Humans proceed with "jailbreak" and stop the AI model to produce harmful results.

Please let us know your free update

A new method of artificial intelligence is a new method to prevent users from bringing out harmful content from the models to protect the risks caused by major technology groups such as Microsoft and metrace from the most advanced technology. Is demonstrated.

A paper published on Monday explained an outline of a new system called the “Constitutional Classification”. This is a model that functions as a protective layer on a large language model, such as monitoring both input and output of harmful content, and moving a human Claude chatbot.

The artificial development during discussions to raise $ 2 billion with a $ 60 billion evaluation is increasing in industry concerns about Jail Break. We try to generate illegal or dangerous information, such as manipulating AI models to create instructions for building chemical weapons.

Other companies are also competing for the fact that companies can safely adopt AI models, which helps them to avoid regulatory scrutiny, and to provide measures to protect them. Microsoft introduced Prompt Shields last March, but Meta introduced a quick guard model last July.

MRINANK Sharma, a member of human technical staff, states: [weapon] thing [but] The real advantage of this method is the ability to respond quickly and adaptively. “

Humans said that they would not use the system immediately in the current Claude model, but said they would consider implementing it if a risk model was released in the future. Sharma added as follows.

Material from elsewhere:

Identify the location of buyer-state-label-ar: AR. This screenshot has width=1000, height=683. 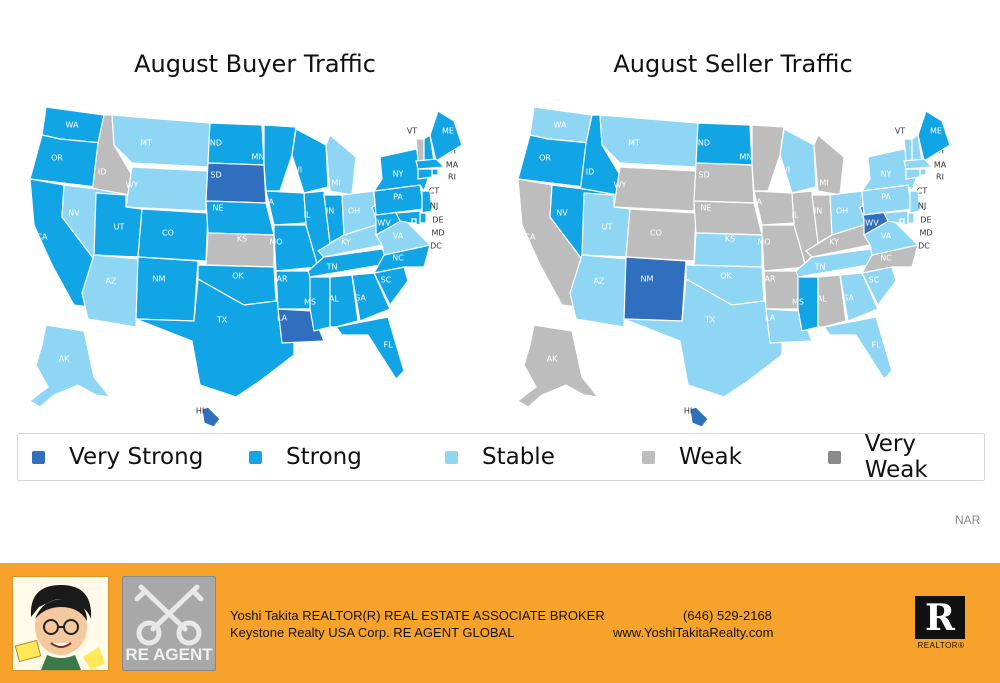
(282, 280).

The solution proposed by the startup has been built based on the so -called rules of the so -called rules, which can be defined and restricted and adapt to various types of materials.

It is well known that some jailbreak attempts are to use abnormal capitalization at the prompt or use the grandmother's persona to ask a model to talk about the evil topics. 。

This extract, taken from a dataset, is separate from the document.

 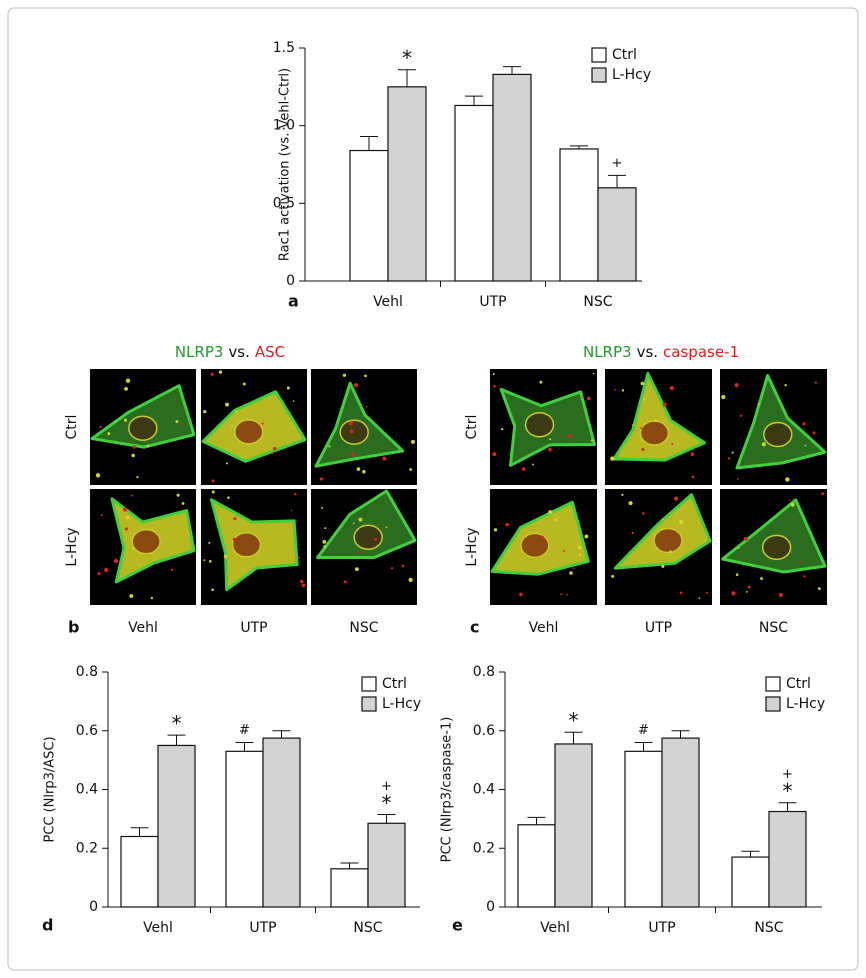 What do you see at coordinates (244, 730) in the screenshot?
I see `significance-marker: #` at bounding box center [244, 730].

To verify the effectiveness of the system, humankind has provided up to $ 15,000 “bug bounty” to individuals who have tried to bypass security measures. These testers, known as Red Teamers, spent more than 3,000 hours trying to break through their defense.

Anthropic's Claude 3.5 Sonnet model refused to over 95 % of the classified tricks compared to 14 % without safe guards.

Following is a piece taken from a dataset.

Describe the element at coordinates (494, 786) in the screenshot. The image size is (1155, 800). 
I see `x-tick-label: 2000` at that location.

Major high -tech companies are trying to reduce the number of mistakes in models, but are trying to maintain their usefulness. In many cases, if the easing means is introduced, the model may be cautious and refuse benign requests such as Google's Gemini Image Generator and Meta's LLAMA 2 initial version. “

However, if these protections are added, you will be charged an additional cost for companies that have already paid a large amount of computing power required for model training and execution. Humanity stated that the “reasoning overhead”, which is the cost of performing a model, will increase by almost 24 %.

Test virtualato performed with the latest model showing the effectiveness of human classifier

Security experts argued that such a generated chatbot accessible characteristics have enabled ordinary people without prior knowledge to extract dangerous information.

“In 2016, the threat actor we kept in mind was a really powerful national state enemy,” said Ram Shankar Siva Kumar, who leads Microsoft's AI RED team. “Now, one of my threat actors is a teenager with the mouth of the toilet.”

Source link

What's Hot

Humans proceed with “jailbreak” and stop the AI ​​model to produce harmful results.

Related Posts

Subscribe to Updates

Humans proceed with “jailbreak” and stop the AI model to produce harmful results.